Structure and Genome of SARS-CoV-2 (COVID-19) with diagram
Coronaviruses are a group of related RNA viruses that cause diseases in mammals and birds. In humans, they can cause respiratory tract infections that can range from mild to lethal, such as the common cold, severe acute respiratory syndrome (SARS), Middle East respiratory syndrome (MERS), and coronavirus disease 2019 (COVID-19) .
Coronaviruses are named for the spikes that protrude from their surfaces, resembling a crown or the sun`s corona.
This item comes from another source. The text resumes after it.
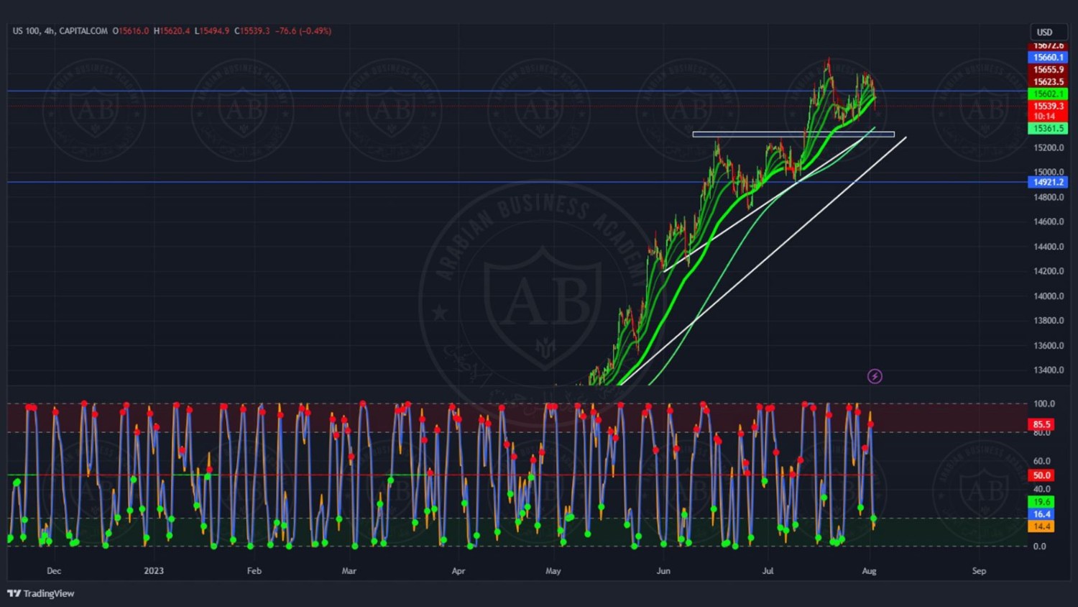1078x607 pixels.
Task: Click the orange 14.4 oscillator label
Action: coord(1041,526)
They belong to the subfamily Orthocoronavirinae, which is divided into four genera: Alphacoronavirus, Betacoronavirus, Gammacoronavirus, and Deltacoronavirus. Each genus includes different species of coronaviruses that infect different hosts.
Coronaviruses are enveloped, positive-sense, single-stranded RNA viruses with a genome size of about 30 kilobases . They have four structural proteins: spike (S), envelope (E), membrane (M), and nucleocapsid (N) . The S protein is responsible for binding to the host cell receptor and mediating viral entry. The E and M proteins form the viral envelope and are involved in virus assembly and release. The N protein binds to the viral RNA and forms the nucleocapsid inside the envelope .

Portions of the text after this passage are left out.